Well, it's already started. With less than 100 days until the centennial Olympic games, the media is setting its gaze upon the Georgia state flag, two-thirds of which is comprised of the Confederate battle flag. It's the fight that's been fought countless times since Reconstruction. To fly or not to fly. Tradition or treason. Heritage or hate.
In a recent Political Union debate about the flag-burning amendment, a liberal asked one student speaker whether they had ever asked a flag-burner why he was committing this act. The point was that flag-burning could represent motives other than a disdain of freedom and a loathing of veterans. I wonder whether that same liberal would have so quickly risen to the defense of a Southerner accused of racism for merely unfurling the Confederate banner. I doubt it.
Rather he would have pointed to the numerous injustices incurred in the name of the Confederate States. Most people reason that the Confederate flag can stand for only one thing-slavery. This group says that everyone who has ever flown that banner has believed in the subjugation of the black race.This logic is approved by individuals with extremely short institutional memory. The Confederate States were a response to the abuses of a government gone wrong, the correction of a system of latitudinal disenfranchisement. Of course, there are whole sections of shame woven into that flag, but so it is with any meaningful symbol that withstands the test of time. If slavery is theonly meaning behind the stars in that banner, why does it still fly in so many Southern households when one is hard-pressed to find a true proponent of slavery in this day and age? The institution was wrong, and now it is gone. Let us no longer hold the symbol responsible for a long-dead mistaken people.

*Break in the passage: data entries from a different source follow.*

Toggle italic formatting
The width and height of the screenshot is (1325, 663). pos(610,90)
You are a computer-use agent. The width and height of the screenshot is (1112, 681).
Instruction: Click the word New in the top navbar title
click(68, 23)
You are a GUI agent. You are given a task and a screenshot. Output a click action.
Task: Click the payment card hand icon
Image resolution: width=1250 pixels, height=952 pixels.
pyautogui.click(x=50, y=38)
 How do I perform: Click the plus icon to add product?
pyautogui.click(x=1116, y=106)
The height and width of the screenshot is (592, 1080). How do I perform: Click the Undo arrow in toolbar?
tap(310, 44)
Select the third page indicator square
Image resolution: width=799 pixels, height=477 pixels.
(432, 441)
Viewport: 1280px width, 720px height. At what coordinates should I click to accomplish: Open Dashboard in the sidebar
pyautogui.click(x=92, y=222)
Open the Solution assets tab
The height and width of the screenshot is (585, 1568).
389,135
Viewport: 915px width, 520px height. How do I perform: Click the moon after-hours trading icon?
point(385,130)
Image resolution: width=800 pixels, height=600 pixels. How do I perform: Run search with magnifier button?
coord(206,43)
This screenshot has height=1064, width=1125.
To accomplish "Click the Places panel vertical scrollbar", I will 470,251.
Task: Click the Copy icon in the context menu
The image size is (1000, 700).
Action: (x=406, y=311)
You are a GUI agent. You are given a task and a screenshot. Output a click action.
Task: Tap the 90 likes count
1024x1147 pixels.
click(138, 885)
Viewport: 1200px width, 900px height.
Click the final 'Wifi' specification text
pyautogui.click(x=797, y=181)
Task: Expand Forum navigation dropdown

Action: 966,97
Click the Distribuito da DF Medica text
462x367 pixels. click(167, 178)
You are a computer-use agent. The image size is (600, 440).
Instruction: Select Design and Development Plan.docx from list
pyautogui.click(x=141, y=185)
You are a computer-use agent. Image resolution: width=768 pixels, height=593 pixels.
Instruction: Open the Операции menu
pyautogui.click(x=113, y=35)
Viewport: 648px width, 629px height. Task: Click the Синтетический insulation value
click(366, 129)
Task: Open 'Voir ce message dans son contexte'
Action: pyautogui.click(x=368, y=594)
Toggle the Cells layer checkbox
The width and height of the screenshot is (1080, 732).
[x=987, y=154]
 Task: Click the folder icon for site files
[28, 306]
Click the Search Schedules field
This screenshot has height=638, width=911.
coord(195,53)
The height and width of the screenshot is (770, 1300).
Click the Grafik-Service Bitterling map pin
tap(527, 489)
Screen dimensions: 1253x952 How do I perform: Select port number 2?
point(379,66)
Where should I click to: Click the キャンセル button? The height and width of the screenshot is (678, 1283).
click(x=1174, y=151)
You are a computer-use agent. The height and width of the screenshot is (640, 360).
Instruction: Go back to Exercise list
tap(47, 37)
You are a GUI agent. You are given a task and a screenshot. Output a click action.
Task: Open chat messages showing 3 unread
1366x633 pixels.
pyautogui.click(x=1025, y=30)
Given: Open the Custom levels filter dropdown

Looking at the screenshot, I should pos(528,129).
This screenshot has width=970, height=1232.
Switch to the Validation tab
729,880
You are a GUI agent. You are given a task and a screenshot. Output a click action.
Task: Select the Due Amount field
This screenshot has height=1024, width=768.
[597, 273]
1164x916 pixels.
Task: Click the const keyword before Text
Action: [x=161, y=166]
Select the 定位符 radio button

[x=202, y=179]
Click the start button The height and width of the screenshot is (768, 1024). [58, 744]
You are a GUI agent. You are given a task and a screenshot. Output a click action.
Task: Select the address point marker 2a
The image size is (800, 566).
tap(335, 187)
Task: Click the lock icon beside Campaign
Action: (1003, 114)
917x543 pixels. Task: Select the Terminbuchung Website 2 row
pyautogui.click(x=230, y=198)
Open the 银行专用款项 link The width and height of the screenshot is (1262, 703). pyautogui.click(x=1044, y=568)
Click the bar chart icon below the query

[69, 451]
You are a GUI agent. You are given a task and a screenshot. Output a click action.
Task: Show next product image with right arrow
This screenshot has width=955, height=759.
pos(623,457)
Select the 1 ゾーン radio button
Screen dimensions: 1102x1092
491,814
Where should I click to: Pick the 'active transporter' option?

One sight I find most unsettling is that of violent, racist organizations taking as their symbol the flag for which so many nobly gave their lives. The actions of these organizations are immoral, but to impugn their sins upon the symbol which they stole from a nation with radically different ideals is wrong.
Slavery will never be forgotten, but its existence should not be used to delegitimize the 13 states who once chose to form a separate compact. The Confederate flag is the symbol of a people who so opposed infringements on their personal liberties that they sacrificed half of their population to prevent any further such injustices. It is the symbol of the wisdom to understand one's rights, the courage to question the infringement of those rights, and the strength to take arms against one's very nation if need be. What nobler ideals are there?